Ketiga, Abu Malik Al Asy’ari, orang yang terkenal dengan gelarnya ini, tetapi manusia berbeda pendapat tentang nama aslinya. Ada yang menyebut: ‘Amru, ada yang menyebut: ‘Ubaid. Sa’id Al Burdza’i berkata: “Aku mendengar Abu Bakar bin Abi Syaibah mengatakan: Abu Malik Al Asy’ari namanya adalah ‘Amru.” Diriwayatkan oleh Al Hakim Abu Ahmad, dan selainnya menambahkan, bahwa dia adalah ‘Amru bin Al Harits bin Hani’. Berkata yang lainnya: dialah yang meriwayatkan dari Abudurrahman bin Ghanm tentang hadits Al Ma’azif (alat-alat musik). (Imam Ibnu Hajar, Al Ishabah fi Tamyiz Ash Shahabah, 7/356. Cet. 1, 1412H. Darul Jil, Beirut)
Al Hafizh Ibnu Hajar menyebutkan bahwa Abu Malik Al Asy’ari adalah seorang sahabat nabi yang wafat terkena penyakit tha’un, pada tahun 18 Hiriyah. (Taqribut Tahdzib, Hal. 1199. Dar Al ‘Ashimah)
Selanjutnya:
قَالَ رَسُولُ اللهِ صلى الله عليه وسلم :bersabda Rasulullah Shallallahu ‘Amahi wa Sallam
الطُّهُورُ شَطْرُ الإِيْمَانِ : kesucian sebagian dari iman
Yaitu menjaga kesucian badan dengan berwudhu dan lainnya, adalah sebagian dari kesempurnaan iman.
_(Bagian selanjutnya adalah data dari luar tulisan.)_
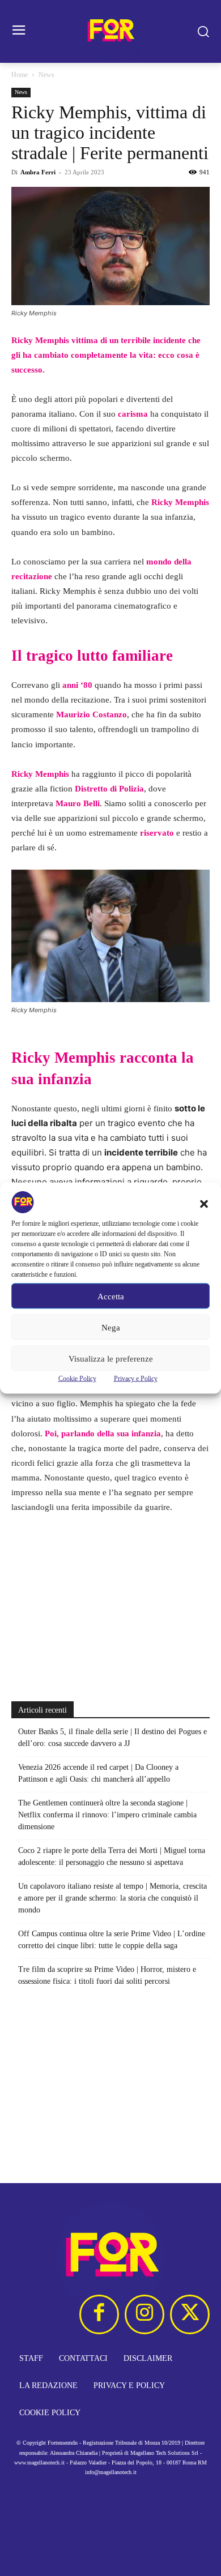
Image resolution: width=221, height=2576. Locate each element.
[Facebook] (99, 2314)
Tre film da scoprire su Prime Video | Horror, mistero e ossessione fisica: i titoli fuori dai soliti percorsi (107, 1975)
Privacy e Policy (136, 1379)
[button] (204, 1204)
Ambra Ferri (38, 172)
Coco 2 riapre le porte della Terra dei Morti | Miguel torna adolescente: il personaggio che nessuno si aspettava (111, 1856)
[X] (190, 2314)
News (46, 75)
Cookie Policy (77, 1379)
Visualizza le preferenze (111, 1358)
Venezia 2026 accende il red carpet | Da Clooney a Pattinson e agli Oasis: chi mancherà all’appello (98, 1773)
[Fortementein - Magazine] (110, 31)
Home (19, 75)
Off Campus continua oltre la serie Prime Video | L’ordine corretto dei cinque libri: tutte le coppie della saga (111, 1939)
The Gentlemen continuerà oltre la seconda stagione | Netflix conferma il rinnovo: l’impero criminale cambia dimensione (107, 1815)
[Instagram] (144, 2314)
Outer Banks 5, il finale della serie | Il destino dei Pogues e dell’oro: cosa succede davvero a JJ (112, 1737)
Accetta (110, 1295)
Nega (110, 1327)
Ada pun sebagian yang lain adalah menjaga kesucian hati dan pikiran.
Al Imam Al Hafizh Zainuddin Abdurra’uf Al Munawi Rahmatullah ‘Alaih menjelaskan:
أي جزؤه أو المراد أن الإيمان يطهر الباطن والوضوء يطهر الظاهر فهو بهذا الاعتبار نصف
Yaitu bagiannya atau maksudnya adalah bahwa keimanan mensucikan batin dan wudhu mensucikan zahir, dan itu oleh kalimat ini dinamakan “sebagian”. (At Taisir bisyarhi Al Jami’ Ash Shaghir, 1/289. Cet. 3, 1988M-1408H. Maktabah Al Imam Asy Syafi’i, Riyadh)
Syaikh Ismail bin Muhammad Al Anshari Rahimahullah berkata:
الطهور: بضم الطاء _ التطهير بالماء من الأحداث .شطر الإيمان : نصف الإيمان ، لأن خصال الإيمان على قسين : أحدهما : يطهر القلب ويزكيه ، والأخر : يطهر الظاهر فهما تصفان بهذا الاعتبار
Ath Thuhur, dengan huruf tha’ di-dhammah-kan, artinya bersuci dengan air dari berbagai hadats. Syathrul Iman artinya setengah dari iman, karena bagian keimanan ada dua parameter: pertama, membersihkan dan mensucikan hati, yang lainnya (kedua), mensucikan yang zahir. Maka, keduanya disifatkan dengan pengertian ini. (At Tuhfah Ar Rabbaniyah, Syarah Hadits No. 23)
Dalam konteks hadits ini, makna Ath Thuhur adalah bersuci dari hadats (baca: wudhu), sebagaimana yang dijelaskan dalam hadits lain sebagai berikut:
الْوُضُوءُ شَطْرُ الْإِيمَانِ
“Wudhu sebagian dari iman.” (HR. At Tirmidzi, No. 3517. Katanya: hasan shahih. Ibnu Majah No. 280, An Nasa’i No. 2437, Al Baihaqi dalam Syu’abul Iman No. 2719, Abu ‘Uwanah dalam Musnadnya No. 601, Ath Thabarani dalam Musnad Asy Syamiyin No. 2873, Dishahihkan oleh Syaikh Al Albani dalam berbagai kitabnya)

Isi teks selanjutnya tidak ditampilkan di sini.